• **Information given**

'''

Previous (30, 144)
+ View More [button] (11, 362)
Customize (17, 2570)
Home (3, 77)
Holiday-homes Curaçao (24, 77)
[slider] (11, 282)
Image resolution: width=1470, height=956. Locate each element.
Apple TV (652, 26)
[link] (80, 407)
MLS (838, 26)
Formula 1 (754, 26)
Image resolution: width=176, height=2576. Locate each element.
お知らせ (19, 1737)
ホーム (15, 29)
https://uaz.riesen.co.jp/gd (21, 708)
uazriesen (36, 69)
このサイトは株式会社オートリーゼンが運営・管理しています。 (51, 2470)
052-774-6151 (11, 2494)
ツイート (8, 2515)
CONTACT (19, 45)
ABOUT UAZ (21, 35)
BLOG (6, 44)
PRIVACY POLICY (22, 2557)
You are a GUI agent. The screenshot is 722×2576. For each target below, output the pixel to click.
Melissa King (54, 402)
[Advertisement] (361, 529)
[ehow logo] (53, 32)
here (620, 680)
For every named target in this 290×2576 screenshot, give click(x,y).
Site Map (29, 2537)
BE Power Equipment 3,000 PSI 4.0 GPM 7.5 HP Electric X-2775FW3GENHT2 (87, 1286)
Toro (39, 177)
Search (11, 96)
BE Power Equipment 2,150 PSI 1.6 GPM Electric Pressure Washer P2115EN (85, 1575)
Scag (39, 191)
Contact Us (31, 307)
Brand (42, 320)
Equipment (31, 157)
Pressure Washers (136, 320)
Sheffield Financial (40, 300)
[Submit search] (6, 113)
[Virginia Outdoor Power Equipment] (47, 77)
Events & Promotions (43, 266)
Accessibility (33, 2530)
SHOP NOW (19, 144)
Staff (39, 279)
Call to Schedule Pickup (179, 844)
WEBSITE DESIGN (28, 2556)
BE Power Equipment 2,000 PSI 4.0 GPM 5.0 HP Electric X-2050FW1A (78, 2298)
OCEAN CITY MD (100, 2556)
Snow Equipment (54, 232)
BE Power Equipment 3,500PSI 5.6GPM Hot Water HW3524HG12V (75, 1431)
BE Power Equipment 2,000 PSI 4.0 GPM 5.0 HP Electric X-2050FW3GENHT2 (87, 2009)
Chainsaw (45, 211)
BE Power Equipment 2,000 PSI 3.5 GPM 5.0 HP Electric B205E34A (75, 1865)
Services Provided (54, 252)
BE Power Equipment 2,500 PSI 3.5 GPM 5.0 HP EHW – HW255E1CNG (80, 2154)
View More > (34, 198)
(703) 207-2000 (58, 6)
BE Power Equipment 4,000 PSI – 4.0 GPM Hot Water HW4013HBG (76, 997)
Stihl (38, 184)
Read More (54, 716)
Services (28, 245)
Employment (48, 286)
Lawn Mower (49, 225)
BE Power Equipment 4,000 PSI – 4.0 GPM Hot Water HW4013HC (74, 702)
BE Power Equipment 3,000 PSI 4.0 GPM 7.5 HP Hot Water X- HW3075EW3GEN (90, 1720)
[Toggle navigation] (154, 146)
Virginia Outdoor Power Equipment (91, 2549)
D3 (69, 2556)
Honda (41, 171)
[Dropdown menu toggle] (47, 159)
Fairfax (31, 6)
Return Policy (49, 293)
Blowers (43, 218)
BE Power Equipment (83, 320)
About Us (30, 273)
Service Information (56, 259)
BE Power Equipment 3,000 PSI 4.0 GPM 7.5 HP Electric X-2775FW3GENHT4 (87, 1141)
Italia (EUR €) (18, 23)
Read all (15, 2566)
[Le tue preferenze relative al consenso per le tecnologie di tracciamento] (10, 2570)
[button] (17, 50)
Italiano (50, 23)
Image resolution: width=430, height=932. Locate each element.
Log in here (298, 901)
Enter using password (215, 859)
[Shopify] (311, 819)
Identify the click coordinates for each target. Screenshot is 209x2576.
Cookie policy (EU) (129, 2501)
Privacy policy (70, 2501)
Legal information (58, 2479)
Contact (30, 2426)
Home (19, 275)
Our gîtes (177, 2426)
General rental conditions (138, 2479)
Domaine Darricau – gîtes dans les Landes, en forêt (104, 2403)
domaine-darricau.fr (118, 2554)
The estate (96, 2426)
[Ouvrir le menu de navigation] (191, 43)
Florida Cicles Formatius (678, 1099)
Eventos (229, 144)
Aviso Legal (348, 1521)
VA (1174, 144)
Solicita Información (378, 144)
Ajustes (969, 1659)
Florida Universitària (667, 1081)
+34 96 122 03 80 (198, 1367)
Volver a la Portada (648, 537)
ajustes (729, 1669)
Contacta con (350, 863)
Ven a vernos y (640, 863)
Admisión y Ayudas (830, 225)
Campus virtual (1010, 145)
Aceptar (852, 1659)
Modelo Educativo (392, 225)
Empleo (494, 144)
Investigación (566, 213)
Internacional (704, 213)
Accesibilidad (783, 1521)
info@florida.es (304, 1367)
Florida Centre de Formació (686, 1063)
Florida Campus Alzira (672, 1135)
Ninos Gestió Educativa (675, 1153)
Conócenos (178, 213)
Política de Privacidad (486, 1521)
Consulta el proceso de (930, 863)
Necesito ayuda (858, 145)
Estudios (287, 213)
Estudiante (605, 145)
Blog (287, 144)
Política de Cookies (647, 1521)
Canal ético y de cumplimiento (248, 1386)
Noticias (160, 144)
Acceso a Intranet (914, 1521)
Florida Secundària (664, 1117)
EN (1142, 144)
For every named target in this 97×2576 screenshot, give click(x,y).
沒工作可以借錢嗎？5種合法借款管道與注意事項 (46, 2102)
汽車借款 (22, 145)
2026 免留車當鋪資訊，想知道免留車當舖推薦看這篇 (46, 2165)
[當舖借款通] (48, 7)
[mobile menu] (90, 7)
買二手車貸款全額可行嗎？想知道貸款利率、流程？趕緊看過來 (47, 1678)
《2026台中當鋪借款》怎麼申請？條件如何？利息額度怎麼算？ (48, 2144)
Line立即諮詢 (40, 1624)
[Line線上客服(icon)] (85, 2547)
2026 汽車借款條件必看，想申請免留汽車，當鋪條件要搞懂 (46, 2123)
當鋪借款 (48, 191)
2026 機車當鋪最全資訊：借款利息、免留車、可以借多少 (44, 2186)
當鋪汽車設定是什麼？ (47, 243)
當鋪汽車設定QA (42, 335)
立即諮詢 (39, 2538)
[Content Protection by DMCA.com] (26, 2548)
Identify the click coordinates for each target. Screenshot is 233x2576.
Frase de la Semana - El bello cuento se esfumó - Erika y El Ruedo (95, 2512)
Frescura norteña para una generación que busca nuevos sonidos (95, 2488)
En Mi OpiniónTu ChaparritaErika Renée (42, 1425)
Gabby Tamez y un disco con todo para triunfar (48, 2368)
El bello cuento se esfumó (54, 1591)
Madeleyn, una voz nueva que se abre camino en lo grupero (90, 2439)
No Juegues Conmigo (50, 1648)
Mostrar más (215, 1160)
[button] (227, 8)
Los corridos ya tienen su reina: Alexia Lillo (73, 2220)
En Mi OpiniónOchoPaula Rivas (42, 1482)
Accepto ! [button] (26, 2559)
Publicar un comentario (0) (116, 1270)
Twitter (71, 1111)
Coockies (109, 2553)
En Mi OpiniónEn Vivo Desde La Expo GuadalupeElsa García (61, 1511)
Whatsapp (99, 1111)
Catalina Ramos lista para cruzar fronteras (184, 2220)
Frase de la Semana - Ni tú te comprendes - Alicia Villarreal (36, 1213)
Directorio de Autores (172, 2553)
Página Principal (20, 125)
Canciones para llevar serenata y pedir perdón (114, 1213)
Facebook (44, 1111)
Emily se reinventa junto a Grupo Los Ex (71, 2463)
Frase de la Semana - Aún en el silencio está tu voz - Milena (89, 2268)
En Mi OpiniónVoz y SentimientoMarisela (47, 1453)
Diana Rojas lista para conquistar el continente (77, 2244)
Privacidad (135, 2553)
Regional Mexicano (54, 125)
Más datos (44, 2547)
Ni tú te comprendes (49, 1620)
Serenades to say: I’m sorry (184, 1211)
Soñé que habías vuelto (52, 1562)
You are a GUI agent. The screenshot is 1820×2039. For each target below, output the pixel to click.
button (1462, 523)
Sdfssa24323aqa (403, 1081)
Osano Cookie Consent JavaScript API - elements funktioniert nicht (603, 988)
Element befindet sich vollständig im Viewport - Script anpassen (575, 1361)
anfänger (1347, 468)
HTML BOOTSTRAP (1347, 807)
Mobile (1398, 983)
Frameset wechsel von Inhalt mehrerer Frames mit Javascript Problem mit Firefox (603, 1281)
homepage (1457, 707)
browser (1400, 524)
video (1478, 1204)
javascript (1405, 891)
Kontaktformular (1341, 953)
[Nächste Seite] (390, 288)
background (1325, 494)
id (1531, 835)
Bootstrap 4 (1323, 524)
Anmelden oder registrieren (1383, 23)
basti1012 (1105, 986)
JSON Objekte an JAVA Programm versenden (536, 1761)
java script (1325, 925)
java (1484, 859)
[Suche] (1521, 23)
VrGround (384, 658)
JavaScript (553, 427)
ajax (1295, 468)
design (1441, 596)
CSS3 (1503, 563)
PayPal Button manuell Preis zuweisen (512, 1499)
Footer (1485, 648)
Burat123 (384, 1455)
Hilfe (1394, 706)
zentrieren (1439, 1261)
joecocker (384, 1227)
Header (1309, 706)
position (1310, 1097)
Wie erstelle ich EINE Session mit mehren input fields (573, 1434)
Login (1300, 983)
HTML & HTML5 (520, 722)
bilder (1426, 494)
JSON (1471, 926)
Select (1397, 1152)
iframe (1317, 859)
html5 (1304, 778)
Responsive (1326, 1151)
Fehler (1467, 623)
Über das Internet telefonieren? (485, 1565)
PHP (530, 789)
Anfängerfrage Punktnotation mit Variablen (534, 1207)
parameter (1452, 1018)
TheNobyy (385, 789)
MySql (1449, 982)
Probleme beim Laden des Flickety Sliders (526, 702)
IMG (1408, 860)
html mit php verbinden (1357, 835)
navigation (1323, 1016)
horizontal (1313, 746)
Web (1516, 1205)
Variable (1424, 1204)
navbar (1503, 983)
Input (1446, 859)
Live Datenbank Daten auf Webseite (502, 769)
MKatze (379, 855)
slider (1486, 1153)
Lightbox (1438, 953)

'''

• **Problem details**
Retype the records above from the very first line down to the line with "Equipment (31, 157)", keeping both of those lines. Include nothing beyond them.

• **Exercise response**
Previous (30, 144)
+ View More [button] (11, 362)
Customize (17, 2570)
Home (3, 77)
Holiday-homes Curaçao (24, 77)
[slider] (11, 282)
Image resolution: width=1470, height=956. Locate each element.
Apple TV (652, 26)
[link] (80, 407)
MLS (838, 26)
Formula 1 (754, 26)
Image resolution: width=176, height=2576. Locate each element.
お知らせ (19, 1737)
ホーム (15, 29)
https://uaz.riesen.co.jp/gd (21, 708)
uazriesen (36, 69)
このサイトは株式会社オートリーゼンが運営・管理しています。 (51, 2470)
052-774-6151 (11, 2494)
ツイート (8, 2515)
CONTACT (19, 45)
ABOUT UAZ (21, 35)
BLOG (6, 44)
PRIVACY POLICY (22, 2557)
You are a GUI agent. The screenshot is 722×2576. For each target below, output the pixel to click.
Melissa King (54, 402)
[Advertisement] (361, 529)
[ehow logo] (53, 32)
here (620, 680)
For every named target in this 290×2576 screenshot, give click(x,y).
Site Map (29, 2537)
BE Power Equipment 3,000 PSI 4.0 GPM 7.5 HP Electric X-2775FW3GENHT2 (87, 1286)
Toro (39, 177)
Search (11, 96)
BE Power Equipment 2,150 PSI 1.6 GPM Electric Pressure Washer P2115EN (85, 1575)
Scag (39, 191)
Contact Us (31, 307)
Brand (42, 320)
Equipment (31, 157)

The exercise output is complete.